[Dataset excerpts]
........

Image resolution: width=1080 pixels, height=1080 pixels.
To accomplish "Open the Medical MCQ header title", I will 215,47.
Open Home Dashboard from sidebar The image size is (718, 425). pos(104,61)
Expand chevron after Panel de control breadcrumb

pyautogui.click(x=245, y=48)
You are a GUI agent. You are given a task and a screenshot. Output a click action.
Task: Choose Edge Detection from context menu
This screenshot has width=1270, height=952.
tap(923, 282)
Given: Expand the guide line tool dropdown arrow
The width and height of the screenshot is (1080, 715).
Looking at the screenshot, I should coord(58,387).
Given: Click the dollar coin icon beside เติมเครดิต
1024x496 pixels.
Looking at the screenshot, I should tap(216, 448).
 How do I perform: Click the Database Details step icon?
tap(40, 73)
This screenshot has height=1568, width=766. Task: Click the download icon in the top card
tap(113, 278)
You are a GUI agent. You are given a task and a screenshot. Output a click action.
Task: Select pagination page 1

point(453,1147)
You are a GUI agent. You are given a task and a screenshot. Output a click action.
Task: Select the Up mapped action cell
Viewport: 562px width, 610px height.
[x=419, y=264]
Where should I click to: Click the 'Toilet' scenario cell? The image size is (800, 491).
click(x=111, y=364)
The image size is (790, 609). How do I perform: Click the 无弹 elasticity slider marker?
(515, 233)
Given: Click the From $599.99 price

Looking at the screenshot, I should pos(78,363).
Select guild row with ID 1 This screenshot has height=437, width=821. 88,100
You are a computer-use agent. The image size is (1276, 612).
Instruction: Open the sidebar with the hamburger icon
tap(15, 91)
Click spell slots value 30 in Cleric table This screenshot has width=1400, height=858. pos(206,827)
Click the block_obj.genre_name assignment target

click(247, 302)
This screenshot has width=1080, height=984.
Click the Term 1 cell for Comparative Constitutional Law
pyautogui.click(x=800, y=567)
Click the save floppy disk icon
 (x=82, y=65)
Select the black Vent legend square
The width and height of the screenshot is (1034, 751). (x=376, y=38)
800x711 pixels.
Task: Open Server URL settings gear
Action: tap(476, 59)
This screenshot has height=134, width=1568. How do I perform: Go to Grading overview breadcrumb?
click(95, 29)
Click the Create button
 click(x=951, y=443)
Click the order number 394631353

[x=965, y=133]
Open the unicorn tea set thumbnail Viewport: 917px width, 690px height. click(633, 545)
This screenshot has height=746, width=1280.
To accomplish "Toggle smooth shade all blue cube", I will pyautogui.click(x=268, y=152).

........

* EXERCISE OBJECTIVE *
Give back every entry above, complete and exact.

* ANSWER SPACE *
Image resolution: width=1080 pixels, height=1080 pixels.
To accomplish "Open the Medical MCQ header title", I will 215,47.
Open Home Dashboard from sidebar The image size is (718, 425). pos(104,61)
Expand chevron after Panel de control breadcrumb

pyautogui.click(x=245, y=48)
You are a GUI agent. You are given a task and a screenshot. Output a click action.
Task: Choose Edge Detection from context menu
This screenshot has width=1270, height=952.
tap(923, 282)
Given: Expand the guide line tool dropdown arrow
The width and height of the screenshot is (1080, 715).
Looking at the screenshot, I should coord(58,387).
Given: Click the dollar coin icon beside เติมเครดิต
1024x496 pixels.
Looking at the screenshot, I should tap(216, 448).
 How do I perform: Click the Database Details step icon?
tap(40, 73)
This screenshot has height=1568, width=766. Task: Click the download icon in the top card
tap(113, 278)
You are a GUI agent. You are given a task and a screenshot. Output a click action.
Task: Select pagination page 1

point(453,1147)
You are a GUI agent. You are given a task and a screenshot. Output a click action.
Task: Select the Up mapped action cell
Viewport: 562px width, 610px height.
[x=419, y=264]
Where should I click to: Click the 'Toilet' scenario cell? The image size is (800, 491).
click(x=111, y=364)
The image size is (790, 609). How do I perform: Click the 无弹 elasticity slider marker?
(515, 233)
Given: Click the From $599.99 price

Looking at the screenshot, I should pos(78,363).
Select guild row with ID 1 This screenshot has height=437, width=821. 88,100
You are a computer-use agent. The image size is (1276, 612).
Instruction: Open the sidebar with the hamburger icon
tap(15, 91)
Click spell slots value 30 in Cleric table This screenshot has width=1400, height=858. pos(206,827)
Click the block_obj.genre_name assignment target

click(247, 302)
This screenshot has width=1080, height=984.
Click the Term 1 cell for Comparative Constitutional Law
pyautogui.click(x=800, y=567)
Click the save floppy disk icon
 (x=82, y=65)
Select the black Vent legend square
The width and height of the screenshot is (1034, 751). (x=376, y=38)
800x711 pixels.
Task: Open Server URL settings gear
Action: tap(476, 59)
This screenshot has height=134, width=1568. How do I perform: Go to Grading overview breadcrumb?
click(95, 29)
Click the Create button
 click(x=951, y=443)
Click the order number 394631353

[x=965, y=133]
Open the unicorn tea set thumbnail Viewport: 917px width, 690px height. click(633, 545)
This screenshot has height=746, width=1280.
To accomplish "Toggle smooth shade all blue cube", I will pyautogui.click(x=268, y=152).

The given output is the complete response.